Se a sua empresa pratica uma das atividades listadas abaixo, saiba que existe a necessidade de adaptação às leis relacionadas à proteção de dados pessoais:

  • Minha empresa coleta dados dos clientes para enviar promoções e promover os negócios da companhia através de mala direta e/ou anúncios direcionados.SIM
  • Minha empresa coleta dados através de aplicativos para vender produtos e serviços.SIM
  • Minha empresa mantém dados dos funcionários para processar pagamentos de salário e ajudar o RH.SIM
  • O serviço oferecido pela minha empresa analisa o comportamento dos clientes para lhes sugerir conteúdo que seja do seu interesse.SIM
  • Minha empresa terceiriza a coleta e o armazenamento de dados pessoais para economizar custos.SIM

Nova Regulação Europeia de Proteção de Dados (GDPR) e o impacto nas empresas brasileiras

A General Data Protection Regulation (GDPR) é a nova regulação de proteção de dados pessoais da União Europeia e entrará em vigor no próximo 25 de maio de 2018. Apesar de ser um marco regulatório europeu, qualquer empresa brasileira poderá estar sujeita a ela, pois os limites da sua jurisdição foram drasticamente aumentados para incluir, também, os responsáveis pelo tratamento dos dados pessoais que se encontram geograficamente fora da União Europeia.

Porque regular o uso de dados pessoais

Regular o uso de dados pessoais no Brasil, por meio de uma Lei Geral como a que vem sendo atualmente discutida, pode conferir segurança jurídica a um terreno que hoje é considerado pantanoso e árido, com conceitos distintos e regras conflitantes que impactam os limites das normas setoriais.
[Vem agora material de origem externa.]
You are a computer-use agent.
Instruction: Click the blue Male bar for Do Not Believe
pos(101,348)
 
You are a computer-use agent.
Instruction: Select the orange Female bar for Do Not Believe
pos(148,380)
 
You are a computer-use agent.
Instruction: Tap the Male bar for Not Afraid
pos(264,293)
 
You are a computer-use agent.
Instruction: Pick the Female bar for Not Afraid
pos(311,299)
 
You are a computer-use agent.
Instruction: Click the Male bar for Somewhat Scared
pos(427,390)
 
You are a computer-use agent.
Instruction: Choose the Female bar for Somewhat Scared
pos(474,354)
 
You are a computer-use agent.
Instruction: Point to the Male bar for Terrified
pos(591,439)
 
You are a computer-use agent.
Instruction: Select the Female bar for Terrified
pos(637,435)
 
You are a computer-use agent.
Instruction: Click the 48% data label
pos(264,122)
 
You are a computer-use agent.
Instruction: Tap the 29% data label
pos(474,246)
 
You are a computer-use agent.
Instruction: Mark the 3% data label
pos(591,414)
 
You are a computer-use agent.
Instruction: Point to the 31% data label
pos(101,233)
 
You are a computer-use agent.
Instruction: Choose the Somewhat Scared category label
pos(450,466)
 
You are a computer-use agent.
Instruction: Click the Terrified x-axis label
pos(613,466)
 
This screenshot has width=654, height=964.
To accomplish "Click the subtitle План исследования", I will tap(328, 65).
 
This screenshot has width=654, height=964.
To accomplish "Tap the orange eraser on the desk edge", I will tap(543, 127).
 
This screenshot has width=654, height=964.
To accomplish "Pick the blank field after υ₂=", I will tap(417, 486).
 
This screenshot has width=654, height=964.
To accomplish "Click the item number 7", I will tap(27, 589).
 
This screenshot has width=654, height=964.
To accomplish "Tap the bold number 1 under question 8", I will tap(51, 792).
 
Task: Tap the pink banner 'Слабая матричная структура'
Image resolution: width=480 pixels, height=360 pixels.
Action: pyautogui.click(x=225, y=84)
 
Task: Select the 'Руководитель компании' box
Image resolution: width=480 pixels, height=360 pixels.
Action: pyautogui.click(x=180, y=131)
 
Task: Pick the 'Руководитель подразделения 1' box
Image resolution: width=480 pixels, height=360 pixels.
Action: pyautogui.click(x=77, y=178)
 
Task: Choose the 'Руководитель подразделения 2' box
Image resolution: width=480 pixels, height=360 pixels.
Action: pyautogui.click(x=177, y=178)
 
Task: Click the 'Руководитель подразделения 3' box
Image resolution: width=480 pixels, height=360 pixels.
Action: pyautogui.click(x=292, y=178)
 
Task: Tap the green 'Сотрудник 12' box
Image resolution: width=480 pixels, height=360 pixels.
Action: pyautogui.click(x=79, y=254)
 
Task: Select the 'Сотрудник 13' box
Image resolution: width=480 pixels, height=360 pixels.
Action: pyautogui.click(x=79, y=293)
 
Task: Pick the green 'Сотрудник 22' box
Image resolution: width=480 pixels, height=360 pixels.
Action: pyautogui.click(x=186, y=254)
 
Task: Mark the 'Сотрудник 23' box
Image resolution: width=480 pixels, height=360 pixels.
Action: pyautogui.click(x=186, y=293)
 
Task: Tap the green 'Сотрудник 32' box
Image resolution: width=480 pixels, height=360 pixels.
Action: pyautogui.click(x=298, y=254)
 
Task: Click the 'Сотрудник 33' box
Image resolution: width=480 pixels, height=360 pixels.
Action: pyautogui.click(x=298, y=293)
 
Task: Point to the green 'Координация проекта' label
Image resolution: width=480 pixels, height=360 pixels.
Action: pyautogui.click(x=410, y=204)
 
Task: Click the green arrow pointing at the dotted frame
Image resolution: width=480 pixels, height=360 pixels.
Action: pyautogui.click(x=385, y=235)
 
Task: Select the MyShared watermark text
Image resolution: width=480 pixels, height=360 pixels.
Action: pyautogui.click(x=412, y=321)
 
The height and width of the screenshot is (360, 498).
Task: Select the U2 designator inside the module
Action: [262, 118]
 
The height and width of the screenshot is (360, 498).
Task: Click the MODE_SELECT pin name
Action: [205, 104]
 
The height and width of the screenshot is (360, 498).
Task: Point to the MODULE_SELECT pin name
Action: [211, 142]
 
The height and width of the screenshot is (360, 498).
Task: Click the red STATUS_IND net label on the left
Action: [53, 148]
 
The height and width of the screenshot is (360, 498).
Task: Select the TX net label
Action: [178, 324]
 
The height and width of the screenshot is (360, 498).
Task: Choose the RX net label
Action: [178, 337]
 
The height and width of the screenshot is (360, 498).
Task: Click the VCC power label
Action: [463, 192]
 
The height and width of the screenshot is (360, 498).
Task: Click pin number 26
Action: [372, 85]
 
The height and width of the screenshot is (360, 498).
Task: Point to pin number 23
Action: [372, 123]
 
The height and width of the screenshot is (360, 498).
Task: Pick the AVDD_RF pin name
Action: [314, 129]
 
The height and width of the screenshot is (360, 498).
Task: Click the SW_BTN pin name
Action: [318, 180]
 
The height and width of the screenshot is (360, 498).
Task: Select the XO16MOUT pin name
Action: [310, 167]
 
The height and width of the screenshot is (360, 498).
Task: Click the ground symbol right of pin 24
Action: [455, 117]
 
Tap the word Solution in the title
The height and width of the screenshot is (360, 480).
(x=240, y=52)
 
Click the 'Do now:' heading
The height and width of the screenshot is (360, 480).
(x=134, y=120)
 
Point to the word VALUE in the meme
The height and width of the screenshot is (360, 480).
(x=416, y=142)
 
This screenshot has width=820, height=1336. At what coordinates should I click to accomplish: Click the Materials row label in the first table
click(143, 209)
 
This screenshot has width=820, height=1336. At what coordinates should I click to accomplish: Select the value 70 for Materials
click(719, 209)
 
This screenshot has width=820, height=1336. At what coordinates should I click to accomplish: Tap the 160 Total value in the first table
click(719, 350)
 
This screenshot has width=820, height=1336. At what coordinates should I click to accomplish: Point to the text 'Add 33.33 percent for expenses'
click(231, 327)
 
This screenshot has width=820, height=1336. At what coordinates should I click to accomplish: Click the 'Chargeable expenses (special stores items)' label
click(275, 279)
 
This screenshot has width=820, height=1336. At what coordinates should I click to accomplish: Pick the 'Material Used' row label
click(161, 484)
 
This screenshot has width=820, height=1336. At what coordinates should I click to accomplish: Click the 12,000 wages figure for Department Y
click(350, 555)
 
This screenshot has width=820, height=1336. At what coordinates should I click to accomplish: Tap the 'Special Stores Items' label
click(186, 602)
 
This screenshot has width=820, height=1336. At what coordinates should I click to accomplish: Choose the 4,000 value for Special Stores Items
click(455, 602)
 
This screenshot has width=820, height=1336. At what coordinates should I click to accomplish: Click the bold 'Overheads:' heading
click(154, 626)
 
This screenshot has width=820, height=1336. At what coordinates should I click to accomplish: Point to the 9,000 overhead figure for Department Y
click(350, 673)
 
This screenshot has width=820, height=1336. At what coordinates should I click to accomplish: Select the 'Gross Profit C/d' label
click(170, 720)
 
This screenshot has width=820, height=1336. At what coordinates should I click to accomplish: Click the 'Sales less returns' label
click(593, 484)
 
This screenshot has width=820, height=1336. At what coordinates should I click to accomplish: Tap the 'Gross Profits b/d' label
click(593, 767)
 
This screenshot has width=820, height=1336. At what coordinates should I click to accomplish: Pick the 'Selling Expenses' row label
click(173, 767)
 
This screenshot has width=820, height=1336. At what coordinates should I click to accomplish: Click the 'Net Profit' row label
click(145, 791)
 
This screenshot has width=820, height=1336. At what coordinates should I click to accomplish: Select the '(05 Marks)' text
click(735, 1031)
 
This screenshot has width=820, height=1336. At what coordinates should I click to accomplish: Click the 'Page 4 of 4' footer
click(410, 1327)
Uma lei única de proteção de dados pessoais poderá trazer harmonia e balanceamento para o fomento à inovação, e ao desenvolvimento econômico e tecnológico em uma sociedade movida a dados.

Quais são os objetivos

Direito à privacidade

Garantir o direito à privacidade e à proteção de dados pessoais dos cidadãos ao permitir um maior controle sobre seus dados, por meio de práticas transparentes e seguras.

Regras claras para empresas

Estabelecer regras claras sobre coleta, armazenamento, tratamento e compartilhamento de dados pessoais para empresas.

Promover desenvolvimento

Fomentar o desenvolvimento econômico e tecnológico numa sociedade movida a dados.

Direito do consumidor

Garantir a livre iniciativa, a livre concorrência e a defesa do consumidor.

Fortalecer Confiança

Aumentar a confiança da sociedade na coleta e uso dos seus dados pessoais.

Segurança jurídica

Aumentar a segurança jurídica como um todo no uso e tratamento de dados pessoais.

Quais as vantagens

Unificar regras

Regras únicas e harmônicas sobre o uso de dados pessoais, independente do setor da economia.

Maior Flexibilidade

Autorizar formas mais flexíveis para o tratamento de dados pessoais, tais como legítimos interesses, que levam em consideração uma sociedade movida à dados em tempos de Big Data.

Redução de custos

Diminuir custos operacionais causados por incompatibilidades sistêmicas de tratamentos feitos por agentes diversos, além de fomentar uma maior qualidade dos dados em circulação no ecossistema como um todo.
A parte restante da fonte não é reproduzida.